CONSIGNE: Selon l'extrait du document ci-dessous, à quels journaux la personne décrite collabore-t-elle après sa démobilisation en avril 1946 ? Citez-les tous.

EXTRAIT DU DOCUMENT:
La guerre coupe court à ses études, il devient alors interprète auxiliaire de l'armée, officier-interprète, puis correspondant de guerre en 1943. Il est envoyé, à ce titre, en Corse, en Sardaigne, et en Italie du sud, et participe à des missions de bombardement sur l'Italie du nord et des îles de l'Adriatique. Il est aussi victime de plusieurs accidents d'avion. Il est démobilisé en avril 1946 à Paris. Il collabore alors à divers journaux : Le Populaire, Gavroche, Combat, Aviation française.
En 1947, il retourne à Alger et y fonde la revue littéraire Forge ; on y trouve les signatures de Mohammed Dib, Kateb Yacine, Jean Sénac, Ahmed Sefrioui, Malek Ouary. Il anime aussi une émission littéraire à Radio Alger. En 1948, il reçoit le prix Femina pour Les Hauteurs de la ville. Il rédige sa première pièce de théâtre, Montserrat. L'œuvre, créée le même jour à Alger et à Paris (au théâtre de la Gaîté-Montparnasse), obtient tout de suite un retentissement considérable et reçoit le prix de Portique en juin 1948.
Il fonde, en 1951, aux Éditions du Seuil, la collection « Méditerranée », qui révèle des écrivains comme Mouloud Feraoun, Mohammed Dib, José Luis de Vilallonga et Marie Susini. Il voyage au Mexique, en 1954, et au Japon, en 1957, ce qui lui inspire respectivement les romans Les Couteaux et L'Homme d'Avril. Il fait jouer La vérité est morte et publie un roman qui connaît un succès vif : Cela s'appelle l'aurore. Luis Buñuel en tire un film éponyme qui sort en 1955. Il se passionne également pour une compagnie théâtrale d'amateurs Le Théâtre de la rue, dont il est l'un des fondateurs. En 1956, il participe au Comité pour la trêve civile en Algérie et préside l'appel à la trêve du 22 janvier. En avril, il perd son fils puis un ami médecin ; il appelle alors à ses côtés son ami Albert Camus. À la mort de celui-ci, il fait partie du premier cercle qui soutient Francine Camus. Après l'assassinat par l'OAS de Mouloud Feraoun le 15 mars 1962, il obtient la publication du Journal 1955-1962, tenu par ce dernier jusqu'à la veille de sa mort et dont il rédige la préface.

EXTRAIT DES DONNÉES:
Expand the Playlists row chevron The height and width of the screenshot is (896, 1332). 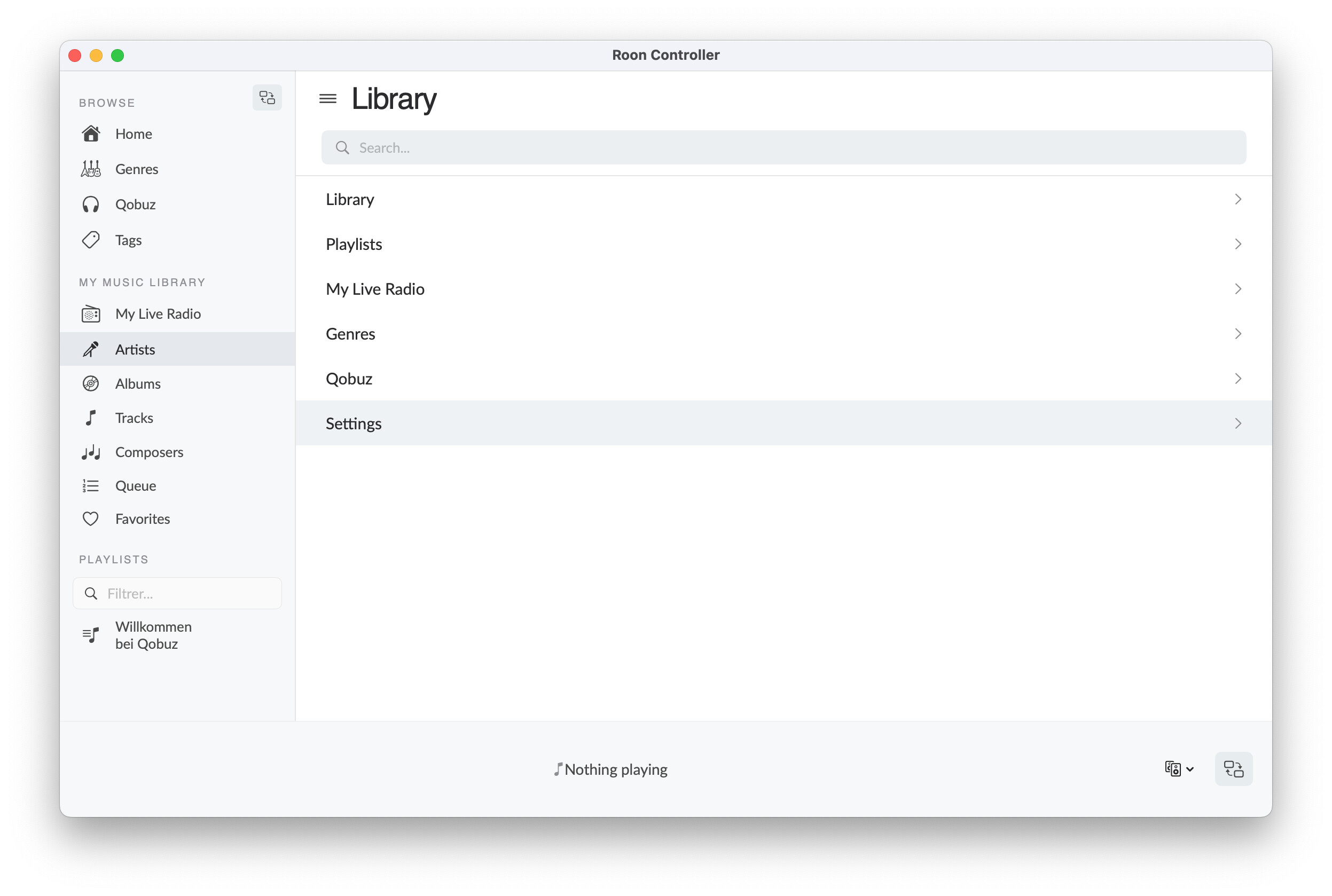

CORRIGÉ: Le Populaire, Gavroche, Combat et Aviation française.